Dividend growth stocks have a history of providing great income and total returns for shareholders. For a company to regularly increase its dividend per share, it also needs to predictably grow its income and cash flows per share.
Rising income/cash flow can support rising dividends
A rising dividend also means a company needs to carefully manage its balance sheet and ensure investments make a good return. Overall, a stock with a long track record of predictably increasing its dividend is a hallmark of a high-end business.
Dividend growth stocks don’t always have the highest yield. However, you want to own a business that has excess cash to invest in growth and also pay/grow its dividend.
At the end of the day, most shareholders want a total return on their investment. A combination of income and capital gains can provide substantial returns over time. If you are looking for some quality dividend stocks to add in October, these are two to watch now.
A retailer for value, growth, and income
Alimentation Couche-Tard (TSX:ATD) does not pay a large dividend. It yields only 1% right now. However, that misses the fact that its dividend has increased 549% over the past 10 years. ATD’s dividend per share has increased by a 22% compounded annual growth rate (CAGR).
It hasn’t been a great year for Couche-Tard stock. ATD stock is down 5% on the year after touching a new 52-week low. A weakening global economy has hit consumer demand for higher margin convenience products (like alcohol and cigarettes). That has hit Couche-Tard’s top and bottom line.

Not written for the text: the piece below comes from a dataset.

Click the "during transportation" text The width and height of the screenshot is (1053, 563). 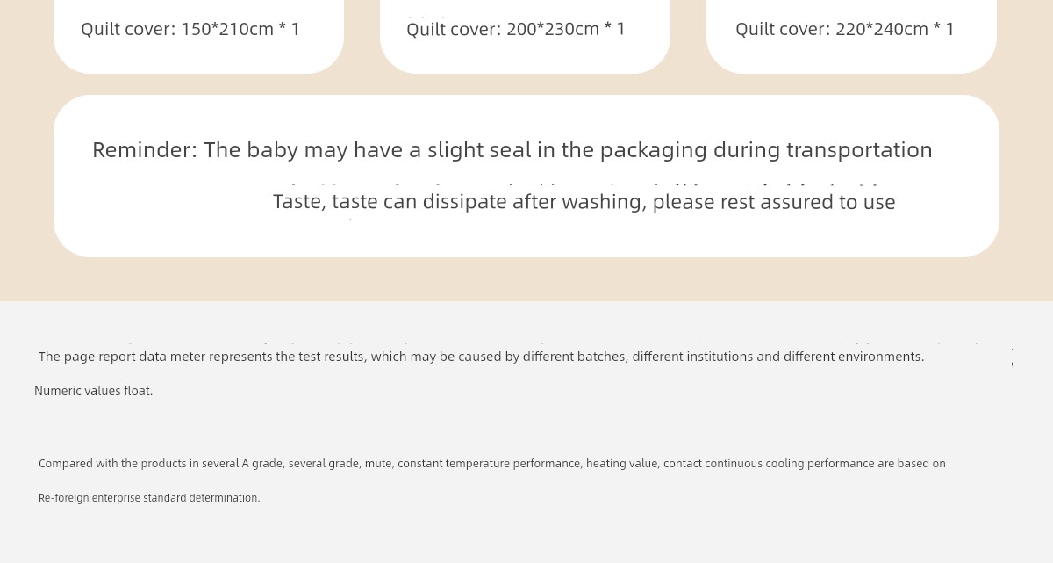pos(822,150)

However, Couche-Tard is seeing the weak environment as a great acquisition opportunity. It just added a large portfolio in the U.S. The convenience retailer continues talks to acquire 7-11. Many are worried about such a large acquisition.
Couche-Tard is an excellent operator and acquirer. If any group can help turn 7-11 around, it is Couche-Tard. If the deal doesn’t happen, not much is lost. Overall, the market appears to be overweighting the risks of the deal. Consequently, shareholders can pick up the stock at a fair price today.

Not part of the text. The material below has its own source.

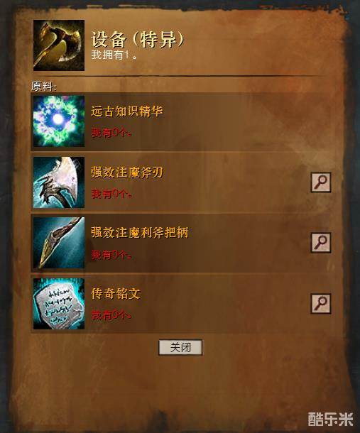Click the 强效注魔斧刃 axe blade icon

tap(59, 182)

A trucking stock with a great dividend growth record
TFI International (TSX:TFII) is another high quality stock that is temporarily marked down. While TFI stock is up 6% over the past year, it is down 15% in the past six months. Longer-term, it has a stellar total return record.
Like Couche-Tard, TFI doesn’t pay a big dividend. TFII yields 1.2% right now. Over the past 10 years, its dividend has increased 196%. Its dividend per share has increased by a 12% CAGR.
TFI is the largest transport company in Canada. Its presence is growing in the large U.S. market. The first-rate management team has a focus on low-cost operations and high returns on invested capital.
The company has many levers to create shareholder value. These include improving network efficiency, taking market share (especially in the U.S.), spinning off parts of its franchise, acquiring other transport businesses, buying back stock, and growing its dividend.
The company generates a lot of spare cash, so it has the capacity to pull all these levers. The freight market is currently in a depression, but this stock could rebound nicely once the industry normalizes. TFII looks like an attractive buy today.